▶ **Prompt**
Retype, word for word, every line of the records below starting at the one that contains "Image resolution: width=610" and ending at the one that contains "You are a computer-use agent. 640x447 pixels."; include both of those lines and nothing more.

▶ **Listed entries**
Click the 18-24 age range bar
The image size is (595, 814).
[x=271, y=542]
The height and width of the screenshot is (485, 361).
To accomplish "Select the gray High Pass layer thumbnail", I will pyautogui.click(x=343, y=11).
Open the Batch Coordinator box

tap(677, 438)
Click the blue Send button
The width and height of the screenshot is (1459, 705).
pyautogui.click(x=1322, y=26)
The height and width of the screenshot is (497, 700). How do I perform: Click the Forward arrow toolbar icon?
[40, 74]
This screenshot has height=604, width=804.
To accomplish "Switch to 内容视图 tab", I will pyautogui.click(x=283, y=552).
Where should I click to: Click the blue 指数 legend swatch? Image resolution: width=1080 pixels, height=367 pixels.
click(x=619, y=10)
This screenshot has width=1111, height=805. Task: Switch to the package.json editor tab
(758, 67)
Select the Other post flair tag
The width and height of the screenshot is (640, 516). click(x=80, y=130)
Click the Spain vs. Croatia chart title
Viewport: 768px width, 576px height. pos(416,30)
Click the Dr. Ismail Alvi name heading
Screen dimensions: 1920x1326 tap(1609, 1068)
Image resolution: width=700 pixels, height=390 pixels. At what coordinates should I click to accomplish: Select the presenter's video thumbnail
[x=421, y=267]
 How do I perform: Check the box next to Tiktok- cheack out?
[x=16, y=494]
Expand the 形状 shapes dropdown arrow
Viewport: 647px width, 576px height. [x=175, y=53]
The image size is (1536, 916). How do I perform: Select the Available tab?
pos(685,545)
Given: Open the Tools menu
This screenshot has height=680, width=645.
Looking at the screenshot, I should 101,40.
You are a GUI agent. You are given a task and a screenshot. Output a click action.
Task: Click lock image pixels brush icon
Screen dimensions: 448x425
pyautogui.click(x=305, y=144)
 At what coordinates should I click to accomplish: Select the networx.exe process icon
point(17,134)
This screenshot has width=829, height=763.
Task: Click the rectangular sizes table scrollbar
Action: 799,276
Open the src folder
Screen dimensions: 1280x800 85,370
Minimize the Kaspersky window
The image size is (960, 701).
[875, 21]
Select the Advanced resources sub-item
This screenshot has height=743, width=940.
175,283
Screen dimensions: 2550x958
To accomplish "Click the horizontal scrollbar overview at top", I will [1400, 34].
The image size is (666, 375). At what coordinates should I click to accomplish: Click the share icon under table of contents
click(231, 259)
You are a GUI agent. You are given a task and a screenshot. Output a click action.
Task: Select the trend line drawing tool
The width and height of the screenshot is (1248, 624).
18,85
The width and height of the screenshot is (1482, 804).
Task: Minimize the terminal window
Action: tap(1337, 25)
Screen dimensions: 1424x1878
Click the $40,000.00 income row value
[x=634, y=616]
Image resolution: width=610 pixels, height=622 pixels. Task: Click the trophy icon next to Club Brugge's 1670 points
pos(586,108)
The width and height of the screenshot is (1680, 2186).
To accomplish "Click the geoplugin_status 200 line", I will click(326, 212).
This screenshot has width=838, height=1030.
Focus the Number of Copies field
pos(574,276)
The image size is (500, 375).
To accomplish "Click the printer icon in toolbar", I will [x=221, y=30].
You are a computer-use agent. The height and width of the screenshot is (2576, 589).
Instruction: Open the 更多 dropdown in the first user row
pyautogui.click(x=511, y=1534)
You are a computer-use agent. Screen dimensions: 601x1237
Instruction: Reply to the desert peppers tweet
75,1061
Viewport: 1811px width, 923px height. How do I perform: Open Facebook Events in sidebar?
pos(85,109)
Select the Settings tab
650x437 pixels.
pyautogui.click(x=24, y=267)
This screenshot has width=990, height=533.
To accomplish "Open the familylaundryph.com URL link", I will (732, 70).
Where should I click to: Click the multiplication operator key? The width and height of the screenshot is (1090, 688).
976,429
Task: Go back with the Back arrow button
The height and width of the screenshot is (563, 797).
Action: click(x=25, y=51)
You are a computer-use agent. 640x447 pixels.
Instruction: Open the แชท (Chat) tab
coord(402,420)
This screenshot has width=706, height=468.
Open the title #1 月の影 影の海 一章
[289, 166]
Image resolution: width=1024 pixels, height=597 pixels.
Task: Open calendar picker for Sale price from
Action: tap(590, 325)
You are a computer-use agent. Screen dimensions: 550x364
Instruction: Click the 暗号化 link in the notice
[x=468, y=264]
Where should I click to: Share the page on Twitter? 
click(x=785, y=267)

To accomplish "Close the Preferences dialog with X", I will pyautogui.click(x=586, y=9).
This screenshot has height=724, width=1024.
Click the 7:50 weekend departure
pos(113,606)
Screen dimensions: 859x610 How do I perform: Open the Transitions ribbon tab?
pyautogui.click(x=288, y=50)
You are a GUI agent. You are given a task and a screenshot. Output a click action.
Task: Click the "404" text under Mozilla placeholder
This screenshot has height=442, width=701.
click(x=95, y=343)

▶ **Response to the task**
Image resolution: width=610 pixels, height=622 pixels. Task: Click the trophy icon next to Club Brugge's 1670 points
pos(586,108)
The width and height of the screenshot is (1680, 2186).
To accomplish "Click the geoplugin_status 200 line", I will click(326, 212).
This screenshot has width=838, height=1030.
Focus the Number of Copies field
pos(574,276)
The image size is (500, 375).
To accomplish "Click the printer icon in toolbar", I will [x=221, y=30].
You are a computer-use agent. The height and width of the screenshot is (2576, 589).
Instruction: Open the 更多 dropdown in the first user row
pyautogui.click(x=511, y=1534)
You are a computer-use agent. Screen dimensions: 601x1237
Instruction: Reply to the desert peppers tweet
75,1061
Viewport: 1811px width, 923px height. How do I perform: Open Facebook Events in sidebar?
pos(85,109)
Select the Settings tab
650x437 pixels.
pyautogui.click(x=24, y=267)
This screenshot has width=990, height=533.
To accomplish "Open the familylaundryph.com URL link", I will (732, 70).
Where should I click to: Click the multiplication operator key? The width and height of the screenshot is (1090, 688).
976,429
Task: Go back with the Back arrow button
The height and width of the screenshot is (563, 797).
Action: click(x=25, y=51)
You are a computer-use agent. 640x447 pixels.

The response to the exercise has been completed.